Embedded code pointers (ECPs) are stored handles of functions and continuations commonly seen in low-level binaries as well as functional or higher-order programs. ECPs are known to be very hard to support well in Hoare-logic style verification systems. As a result, existing proof-carrying code (PCC) systems have to either sacrifice the expressiveness or the modularity of program specifications, or resort to construction of complex semantic models. In Reynolds's LICS'02 paper, supporting ECPs is listed as one of the main open problems for separation logic. In this paper we present a simple and general technique for solving the ECP problem for Hoare-logic-based PCC systems. By adding a small amount of syntax to the assertion language, we show how to combine semantic consequence relation with syntactic proof techniques. The result is a new powerful framework that can perform modular reasoning on ECPs while still retaining the expressiveness of Hoare logic. We show how to use our techniques to support polymorphism, closures, and many other language extensions and how to solve the ECP problem for separation logic. Our system is fully mechanized. We give its complete soundness proof and a full verification of Reynolds's CPS-style ``list-append'' example in the Coq proof assistant.

Slides from the talk. This is joint work with Zhong Shao (Yale University). Preprint of related paper (POPL'06) can be found at http://flint.cs.yale.edu/flint/publications/xcap.html.

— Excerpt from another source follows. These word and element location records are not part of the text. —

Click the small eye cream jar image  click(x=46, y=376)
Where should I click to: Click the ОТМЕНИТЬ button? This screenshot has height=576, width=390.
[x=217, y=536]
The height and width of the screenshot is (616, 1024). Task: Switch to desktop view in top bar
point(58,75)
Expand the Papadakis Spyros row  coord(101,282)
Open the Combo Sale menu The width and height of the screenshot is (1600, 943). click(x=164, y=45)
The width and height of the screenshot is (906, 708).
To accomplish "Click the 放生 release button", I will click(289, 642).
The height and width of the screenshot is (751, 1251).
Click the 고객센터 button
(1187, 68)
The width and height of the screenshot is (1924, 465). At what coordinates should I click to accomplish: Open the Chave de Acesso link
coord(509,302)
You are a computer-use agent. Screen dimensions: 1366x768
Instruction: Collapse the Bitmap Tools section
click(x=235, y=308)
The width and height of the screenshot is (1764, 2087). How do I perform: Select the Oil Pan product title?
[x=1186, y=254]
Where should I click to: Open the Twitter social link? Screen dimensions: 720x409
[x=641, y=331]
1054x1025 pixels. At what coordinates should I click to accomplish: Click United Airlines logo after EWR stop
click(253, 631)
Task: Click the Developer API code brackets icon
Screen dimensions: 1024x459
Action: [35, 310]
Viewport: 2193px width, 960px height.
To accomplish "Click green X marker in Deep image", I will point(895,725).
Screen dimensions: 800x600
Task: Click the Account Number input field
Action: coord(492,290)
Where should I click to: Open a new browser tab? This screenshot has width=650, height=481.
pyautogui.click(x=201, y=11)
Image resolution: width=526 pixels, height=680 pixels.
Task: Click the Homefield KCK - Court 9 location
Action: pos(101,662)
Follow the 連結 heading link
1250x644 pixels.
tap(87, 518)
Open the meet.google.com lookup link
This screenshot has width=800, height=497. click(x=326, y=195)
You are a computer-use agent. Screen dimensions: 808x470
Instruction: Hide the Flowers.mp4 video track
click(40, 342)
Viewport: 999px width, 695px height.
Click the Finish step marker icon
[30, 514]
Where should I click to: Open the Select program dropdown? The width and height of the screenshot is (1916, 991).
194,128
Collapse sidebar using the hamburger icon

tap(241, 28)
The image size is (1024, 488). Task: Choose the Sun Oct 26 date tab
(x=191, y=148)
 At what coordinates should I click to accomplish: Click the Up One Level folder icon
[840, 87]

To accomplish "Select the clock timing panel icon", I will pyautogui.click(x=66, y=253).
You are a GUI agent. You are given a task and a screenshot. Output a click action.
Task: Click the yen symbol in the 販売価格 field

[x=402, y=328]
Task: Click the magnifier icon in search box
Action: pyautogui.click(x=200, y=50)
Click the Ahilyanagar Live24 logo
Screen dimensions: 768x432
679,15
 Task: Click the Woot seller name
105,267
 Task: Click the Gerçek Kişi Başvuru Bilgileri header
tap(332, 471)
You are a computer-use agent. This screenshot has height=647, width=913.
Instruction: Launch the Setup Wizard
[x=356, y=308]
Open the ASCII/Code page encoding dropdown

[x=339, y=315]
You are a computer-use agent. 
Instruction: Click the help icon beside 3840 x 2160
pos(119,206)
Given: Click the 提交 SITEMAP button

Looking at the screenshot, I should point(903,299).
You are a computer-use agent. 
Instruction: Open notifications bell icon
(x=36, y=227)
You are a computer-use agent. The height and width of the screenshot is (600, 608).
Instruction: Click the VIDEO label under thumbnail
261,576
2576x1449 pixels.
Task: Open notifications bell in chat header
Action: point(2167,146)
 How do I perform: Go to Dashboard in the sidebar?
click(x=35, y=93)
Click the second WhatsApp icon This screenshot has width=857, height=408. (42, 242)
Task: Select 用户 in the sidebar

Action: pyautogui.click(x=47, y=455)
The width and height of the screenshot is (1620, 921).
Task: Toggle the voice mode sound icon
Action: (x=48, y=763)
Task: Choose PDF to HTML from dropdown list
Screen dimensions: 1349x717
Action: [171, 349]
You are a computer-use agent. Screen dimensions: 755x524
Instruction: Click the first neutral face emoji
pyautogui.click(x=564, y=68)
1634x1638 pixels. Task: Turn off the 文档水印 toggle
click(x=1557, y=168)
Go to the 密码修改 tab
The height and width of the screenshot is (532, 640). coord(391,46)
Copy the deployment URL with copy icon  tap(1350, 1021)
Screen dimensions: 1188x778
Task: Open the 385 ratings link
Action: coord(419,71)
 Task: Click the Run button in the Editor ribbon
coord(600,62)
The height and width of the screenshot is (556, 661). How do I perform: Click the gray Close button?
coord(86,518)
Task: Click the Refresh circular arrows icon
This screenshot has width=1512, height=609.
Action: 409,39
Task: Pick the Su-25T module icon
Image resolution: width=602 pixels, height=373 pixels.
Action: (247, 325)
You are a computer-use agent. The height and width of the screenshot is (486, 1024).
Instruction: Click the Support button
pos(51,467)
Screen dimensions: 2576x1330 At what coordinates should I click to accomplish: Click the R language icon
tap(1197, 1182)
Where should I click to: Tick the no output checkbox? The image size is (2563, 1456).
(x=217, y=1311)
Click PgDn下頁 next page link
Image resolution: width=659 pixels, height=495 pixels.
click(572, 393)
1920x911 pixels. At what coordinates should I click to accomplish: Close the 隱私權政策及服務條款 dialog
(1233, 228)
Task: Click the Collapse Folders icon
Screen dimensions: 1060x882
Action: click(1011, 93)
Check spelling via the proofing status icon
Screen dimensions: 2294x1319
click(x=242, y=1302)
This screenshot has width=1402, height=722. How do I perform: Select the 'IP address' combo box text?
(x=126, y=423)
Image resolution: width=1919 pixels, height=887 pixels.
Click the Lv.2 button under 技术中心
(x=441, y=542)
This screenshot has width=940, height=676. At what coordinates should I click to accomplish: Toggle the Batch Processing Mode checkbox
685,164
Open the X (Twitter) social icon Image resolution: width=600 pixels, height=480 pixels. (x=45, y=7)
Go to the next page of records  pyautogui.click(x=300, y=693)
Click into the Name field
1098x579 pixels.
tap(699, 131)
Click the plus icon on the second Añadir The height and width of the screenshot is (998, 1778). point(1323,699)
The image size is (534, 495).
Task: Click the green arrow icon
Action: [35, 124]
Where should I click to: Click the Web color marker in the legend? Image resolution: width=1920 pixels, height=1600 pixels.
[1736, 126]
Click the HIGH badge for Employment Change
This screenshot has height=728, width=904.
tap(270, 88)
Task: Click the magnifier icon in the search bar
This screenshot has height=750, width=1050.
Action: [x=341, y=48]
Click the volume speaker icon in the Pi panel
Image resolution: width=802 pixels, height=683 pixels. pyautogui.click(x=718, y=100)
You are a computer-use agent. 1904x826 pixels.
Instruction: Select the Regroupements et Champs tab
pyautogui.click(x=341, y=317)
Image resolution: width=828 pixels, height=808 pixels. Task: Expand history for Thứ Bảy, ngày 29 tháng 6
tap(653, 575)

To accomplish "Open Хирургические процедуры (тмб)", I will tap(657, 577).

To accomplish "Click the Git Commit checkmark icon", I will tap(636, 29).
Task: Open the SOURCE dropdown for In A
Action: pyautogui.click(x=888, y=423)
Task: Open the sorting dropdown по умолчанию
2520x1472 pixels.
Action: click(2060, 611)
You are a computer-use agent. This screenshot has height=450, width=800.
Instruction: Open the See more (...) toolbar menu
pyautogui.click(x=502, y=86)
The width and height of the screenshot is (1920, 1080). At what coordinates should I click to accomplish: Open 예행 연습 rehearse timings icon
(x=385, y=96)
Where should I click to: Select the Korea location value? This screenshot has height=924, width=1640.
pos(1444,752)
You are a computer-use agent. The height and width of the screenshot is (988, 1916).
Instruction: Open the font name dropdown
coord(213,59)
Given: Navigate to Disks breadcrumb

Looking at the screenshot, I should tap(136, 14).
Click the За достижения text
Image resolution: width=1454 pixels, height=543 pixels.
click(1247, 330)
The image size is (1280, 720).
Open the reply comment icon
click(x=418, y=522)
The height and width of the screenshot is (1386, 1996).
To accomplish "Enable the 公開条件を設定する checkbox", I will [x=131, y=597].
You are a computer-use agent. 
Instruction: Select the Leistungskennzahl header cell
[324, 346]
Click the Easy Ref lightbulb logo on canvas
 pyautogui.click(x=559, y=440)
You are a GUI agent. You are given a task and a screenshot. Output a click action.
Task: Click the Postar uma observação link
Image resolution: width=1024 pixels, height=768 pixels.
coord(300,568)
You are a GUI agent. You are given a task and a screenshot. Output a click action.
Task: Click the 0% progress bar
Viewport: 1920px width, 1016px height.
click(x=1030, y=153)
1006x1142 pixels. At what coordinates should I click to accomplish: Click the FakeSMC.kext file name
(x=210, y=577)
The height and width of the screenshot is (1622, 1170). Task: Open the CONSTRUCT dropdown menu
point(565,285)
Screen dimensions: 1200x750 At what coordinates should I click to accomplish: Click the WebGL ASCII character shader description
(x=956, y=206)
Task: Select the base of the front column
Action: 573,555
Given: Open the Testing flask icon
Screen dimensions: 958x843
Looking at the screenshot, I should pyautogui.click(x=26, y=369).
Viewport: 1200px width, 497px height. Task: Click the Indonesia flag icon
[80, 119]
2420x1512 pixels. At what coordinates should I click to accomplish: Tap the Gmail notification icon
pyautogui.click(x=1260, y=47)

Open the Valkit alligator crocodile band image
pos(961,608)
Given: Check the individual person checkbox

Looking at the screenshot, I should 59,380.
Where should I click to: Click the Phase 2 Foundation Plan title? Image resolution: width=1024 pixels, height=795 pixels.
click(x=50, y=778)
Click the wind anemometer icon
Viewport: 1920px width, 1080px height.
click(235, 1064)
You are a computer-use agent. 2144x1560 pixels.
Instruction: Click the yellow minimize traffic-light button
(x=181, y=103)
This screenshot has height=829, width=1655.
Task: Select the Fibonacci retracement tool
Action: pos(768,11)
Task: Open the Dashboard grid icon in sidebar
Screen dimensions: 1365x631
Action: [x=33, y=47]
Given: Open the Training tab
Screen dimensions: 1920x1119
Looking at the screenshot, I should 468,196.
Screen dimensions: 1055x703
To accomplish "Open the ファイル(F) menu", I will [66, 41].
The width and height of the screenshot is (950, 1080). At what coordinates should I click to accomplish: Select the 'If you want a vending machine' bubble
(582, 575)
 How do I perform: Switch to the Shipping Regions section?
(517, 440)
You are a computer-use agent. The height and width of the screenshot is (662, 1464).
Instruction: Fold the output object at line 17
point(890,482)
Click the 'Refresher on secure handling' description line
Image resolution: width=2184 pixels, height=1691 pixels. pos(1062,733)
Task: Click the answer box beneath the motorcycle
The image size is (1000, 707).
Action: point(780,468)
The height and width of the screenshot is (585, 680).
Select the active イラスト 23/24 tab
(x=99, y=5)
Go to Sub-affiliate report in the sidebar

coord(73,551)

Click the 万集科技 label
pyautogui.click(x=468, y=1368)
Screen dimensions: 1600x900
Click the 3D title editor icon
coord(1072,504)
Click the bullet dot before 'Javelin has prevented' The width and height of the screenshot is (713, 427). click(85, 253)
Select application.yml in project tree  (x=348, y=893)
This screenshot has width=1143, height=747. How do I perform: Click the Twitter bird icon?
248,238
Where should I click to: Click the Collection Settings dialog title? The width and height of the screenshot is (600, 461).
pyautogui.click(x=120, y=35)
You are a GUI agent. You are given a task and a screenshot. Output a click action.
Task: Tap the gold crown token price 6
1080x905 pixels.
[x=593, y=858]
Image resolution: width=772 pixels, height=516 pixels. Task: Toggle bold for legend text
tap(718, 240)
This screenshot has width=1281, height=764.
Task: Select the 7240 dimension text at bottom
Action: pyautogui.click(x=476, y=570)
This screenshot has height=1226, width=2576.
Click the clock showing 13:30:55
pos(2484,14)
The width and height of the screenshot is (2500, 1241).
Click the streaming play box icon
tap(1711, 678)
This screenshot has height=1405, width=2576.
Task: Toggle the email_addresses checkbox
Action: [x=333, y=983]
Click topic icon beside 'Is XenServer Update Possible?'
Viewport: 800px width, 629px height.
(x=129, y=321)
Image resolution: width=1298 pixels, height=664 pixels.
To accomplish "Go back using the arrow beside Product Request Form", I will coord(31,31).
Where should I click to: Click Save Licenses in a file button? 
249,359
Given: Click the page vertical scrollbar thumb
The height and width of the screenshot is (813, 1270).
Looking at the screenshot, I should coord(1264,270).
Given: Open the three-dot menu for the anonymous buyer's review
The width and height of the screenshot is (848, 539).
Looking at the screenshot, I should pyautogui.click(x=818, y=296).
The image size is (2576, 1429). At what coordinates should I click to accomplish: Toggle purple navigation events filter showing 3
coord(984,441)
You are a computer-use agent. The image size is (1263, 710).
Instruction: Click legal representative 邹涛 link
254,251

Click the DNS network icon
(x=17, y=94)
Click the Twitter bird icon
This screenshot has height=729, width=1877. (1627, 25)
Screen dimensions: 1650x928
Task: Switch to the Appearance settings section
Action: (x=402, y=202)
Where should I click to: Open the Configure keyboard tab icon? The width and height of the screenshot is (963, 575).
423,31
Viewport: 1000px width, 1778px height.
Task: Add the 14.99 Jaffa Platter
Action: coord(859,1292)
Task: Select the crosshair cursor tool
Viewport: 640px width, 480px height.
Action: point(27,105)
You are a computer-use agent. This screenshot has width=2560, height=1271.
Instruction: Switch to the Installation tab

Jinlin Yang (University of Virginia)
Terracotta: Mining Temporal API Rules from Imperfect Traces

A major hurdle to widespread adoption of program verification is the lack of program specifications. Temporal specifications constrain the order of occurrence of events. Satisfying them is essential for a program's correctness. We developed a dynamic analysis technique to automatically infer temporal specifications of a program. We generate execution traces of the program by running a set of test cases and then analyze the properties satisfied by traces using a set of predefined patterns. In this talk, I will first explain reasons why scaling dynamic inference techniques has proven difficult. Then I will introduce solutions that enable a dynamic inference technique to scale to large programs and work effectively with the imperfect traces typically available in industrial scenarios. I will present our approximate inference algorithm, heuristics for winnowing the large number of properties inferred to a manageable set of interesting properties, and report on experiments using inferred properties. We have implemented our dynamic analysis technique in a prototype tool called Terracotta. We evaluated it on JBoss and the Windows kernel. For JBoss, our tool showed the conformance of JBoss to the J2EE specification. For Windows kernel, we inferred many of the properties checked by the Static Driver Verifier and discovered a significant bug in Windows by checking the inferred properties with the ESP verifier.

Slides from the talk.


Paritosh Shroff (Johns Hopkins University)
Program Analysis with Flow-Effect Types

In this talk I will present some insights of our new flow sensitive type system for higher order programming languages. Flow-effect types are a novel form of type that combine the notion of temporal ordering inherent in type effect systems, with subtype constraint systems which focus on unordered data-flow. The resulting system achieves a high level of precision by cutting very close to the operational behavior of programs. The naive type closure algorithm completely simulates expression computation, and so is undecidable. The main technical result is development of a sound and decidable closure algorithm for flow-effect types based on a novel prune-rerun technique, to achieve bounded recursion.

Slides from the talk. Joint work with Christian Skalka and Scott Smith.